**** Input records ****

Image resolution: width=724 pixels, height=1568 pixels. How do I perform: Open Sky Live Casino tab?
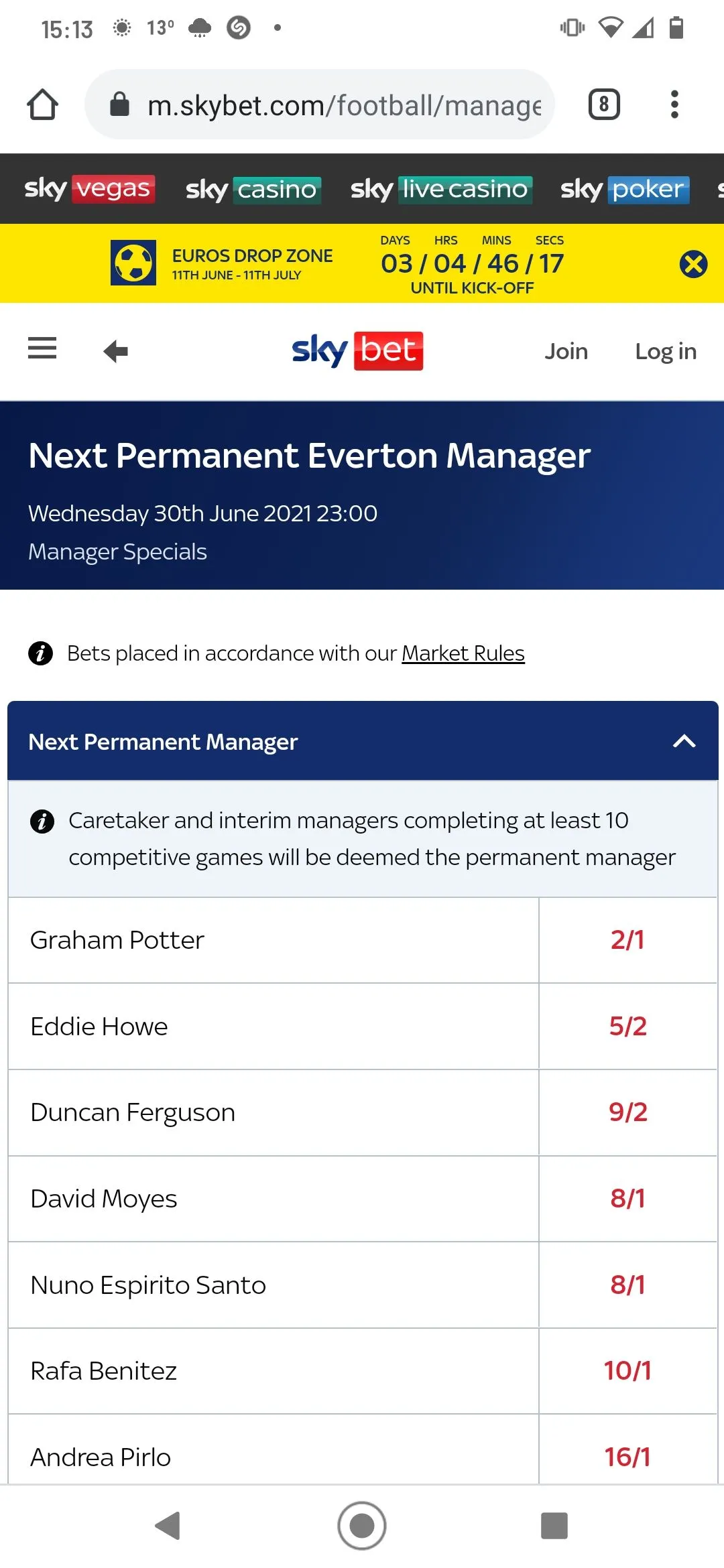pyautogui.click(x=440, y=190)
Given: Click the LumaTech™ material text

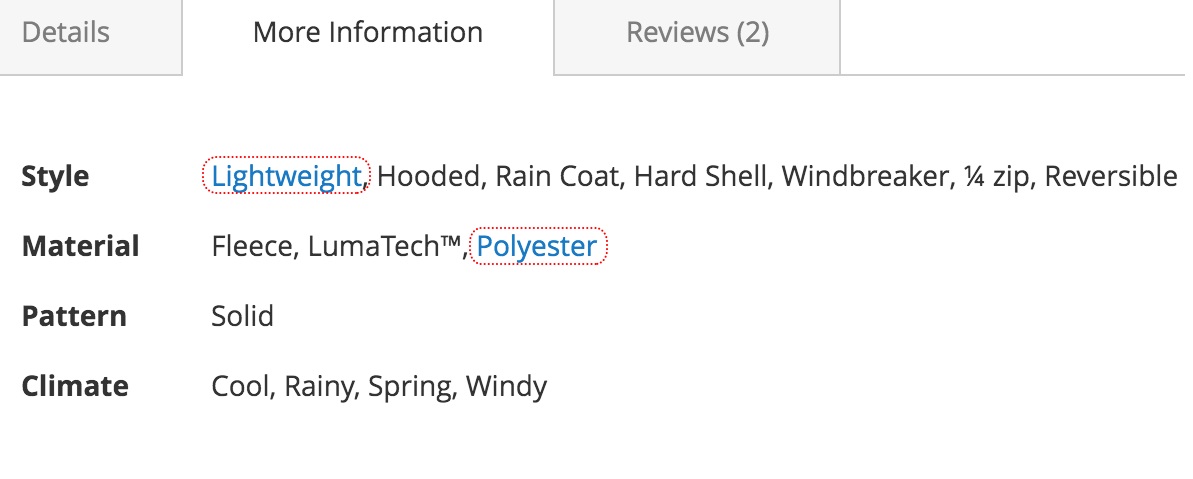Looking at the screenshot, I should tap(384, 247).
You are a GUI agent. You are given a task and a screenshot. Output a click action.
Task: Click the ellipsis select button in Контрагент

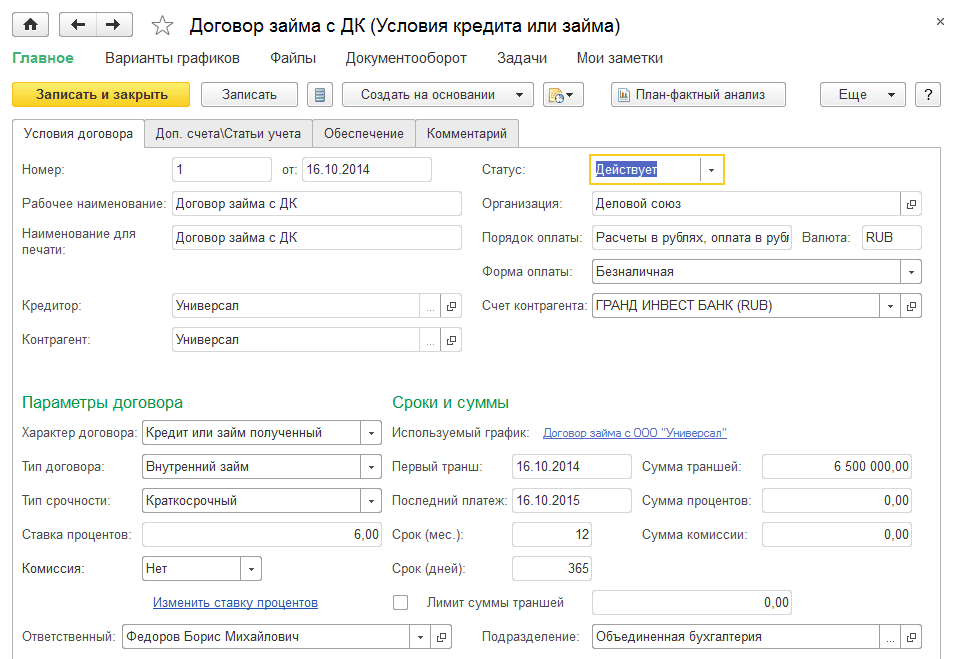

****

Reproduce all of the material above word for word, line by line, leaving out the pictures.

Image resolution: width=724 pixels, height=1568 pixels. How do I perform: Open Sky Live Casino tab?
pyautogui.click(x=440, y=190)
Given: Click the LumaTech™ material text

Looking at the screenshot, I should tap(384, 247).
You are a GUI agent. You are given a task and a screenshot. Output a click action.
Task: Click the ellipsis select button in Контрагент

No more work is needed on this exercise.